The Mail on Sunday

Genius who made opponents shrink

- Oliver Holt CHIEF SPORTS WRITER

IWATCHED the Ball of the Century on television, openmouthe­d in wonder like most who saw it as it dipped and swerved and veered in the air, and then spun viciously away from Mike Gatting on the way towards his off stump. But memories of greatness in sport are sweeter when you are there to see them live and the memory I will always cherish of Shane Warne was from the second Ashes Test at the Adelaide Oval in December 2006.

There were other memories. I was in the media lunch room at Edgbaston a few years ago, talking to Michael Vaughan and Charles Sale, a popular Daily Mail columnist who had a talent for rubbing players up the wrong way. Warne bounded over and berated Charlie for several moments, teaching me a few swear words I didn’t know. There may have been plenty of artifice about his bowling, but there was no artifice about him.

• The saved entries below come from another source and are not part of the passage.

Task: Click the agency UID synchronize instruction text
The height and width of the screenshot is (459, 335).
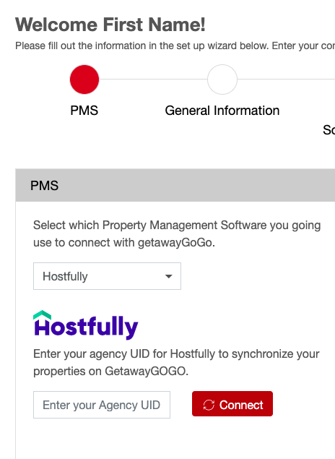Action: (x=176, y=362)
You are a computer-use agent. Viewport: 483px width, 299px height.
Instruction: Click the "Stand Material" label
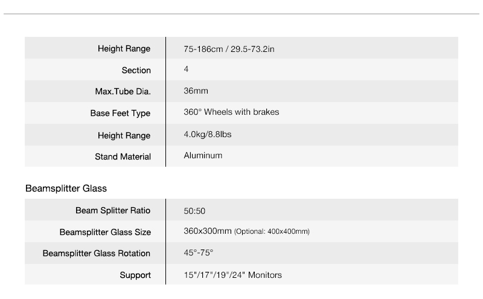pyautogui.click(x=123, y=156)
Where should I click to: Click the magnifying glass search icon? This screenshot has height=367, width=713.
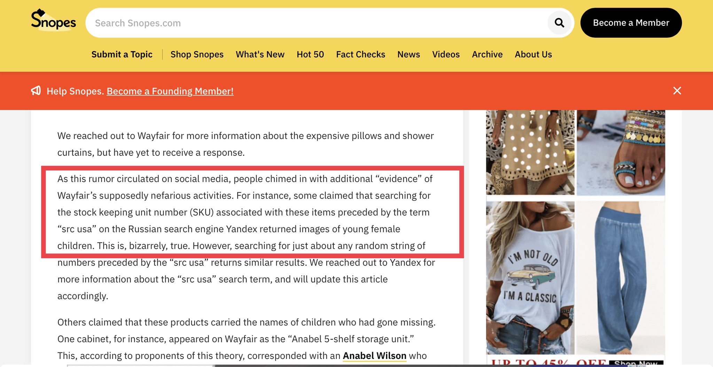coord(559,23)
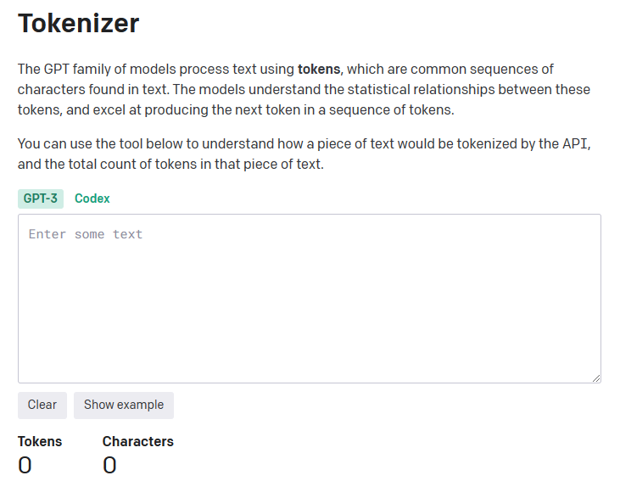Click the Show example button
The image size is (620, 481).
(x=124, y=405)
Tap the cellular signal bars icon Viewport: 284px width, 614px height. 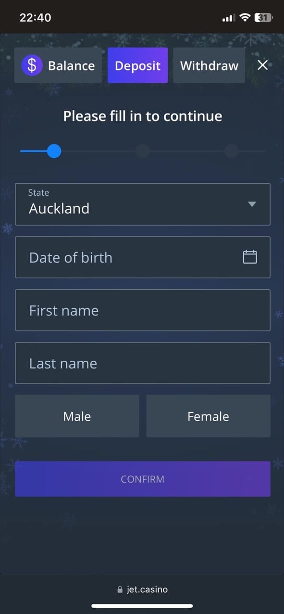[228, 18]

Those five days in Adelaide were the best, though. His friend

Michael Atherton recalled in a beautiful tribute to Warne yesterday that Kevin Pietersen attacked Warne in England’s first innings and, for the first time Atherton could remember, forced Warne to accept a kind of defeat. KP scored 158 in that innings. Warne returned figures of 1-167. England declared on 551-6 and looked set for victory.

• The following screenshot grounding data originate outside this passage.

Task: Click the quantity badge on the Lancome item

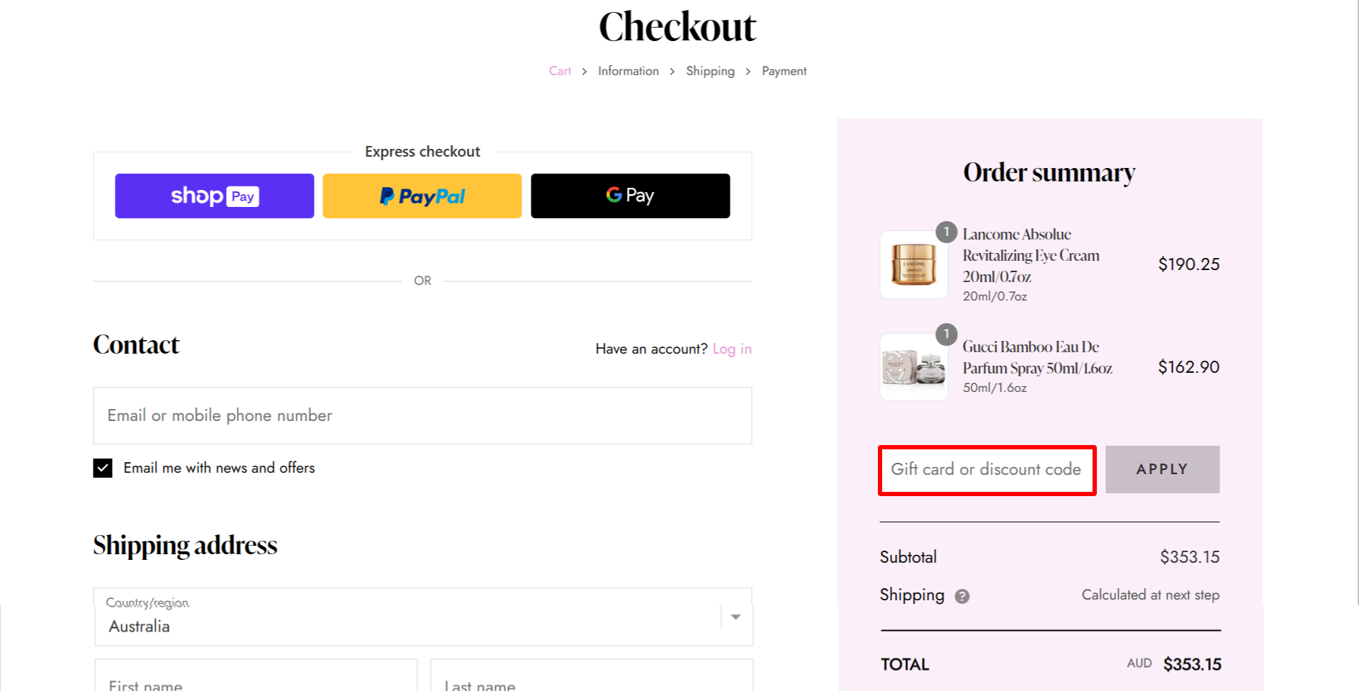Action: pos(946,232)
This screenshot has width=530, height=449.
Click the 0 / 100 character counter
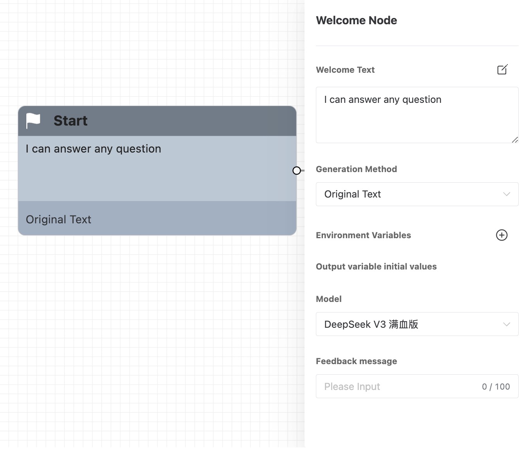(496, 387)
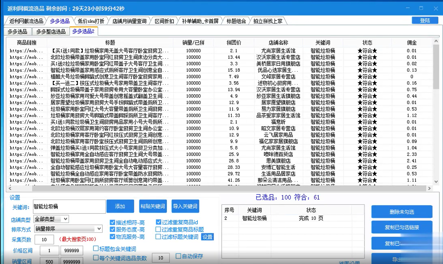Screen dimensions: 443x264
Task: Select the 多多整店选品 sub-tab
Action: 51,32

What had stuck in my mind was England’s second innings, and the way Warne seized control of the game. He could do that. Even when he was past the peak of his career. That was part of what made him one of the greatest cricketers who ever lived.

I could not appreciate all the secrets of Warne’s genius but I knew instinctiv­ely when I was watching him live that I was in the presence of greatness. I could tell by the way his opponents shrunk before him.

There was a reason there was always a hum of expectatio­n around a ground when Warne held the ball in his hand. When the final day of that Adelaide Test dawned, England were becalmed on 69-1 in their second innings and the match seemed to be meandering towards a draw. But then Warne came alive.

His intensity won a dubious decision to dismiss Andrew Strauss, and then he ran out Ian Bell. Soon after Pietersen came to the wicket, Warne bowled him behind his legs.

You could feel the panic spreading in England. Warne’s self-belief was destroying them. He got Ashley Giles for a duck and Matthew Hoggard for four. England were all out for 129, Warne had figures of 4-49 and Australia conjured an improbable six-wicket victory.

Days like that are priceless in sport. They give you a rare glimpse of genius at work.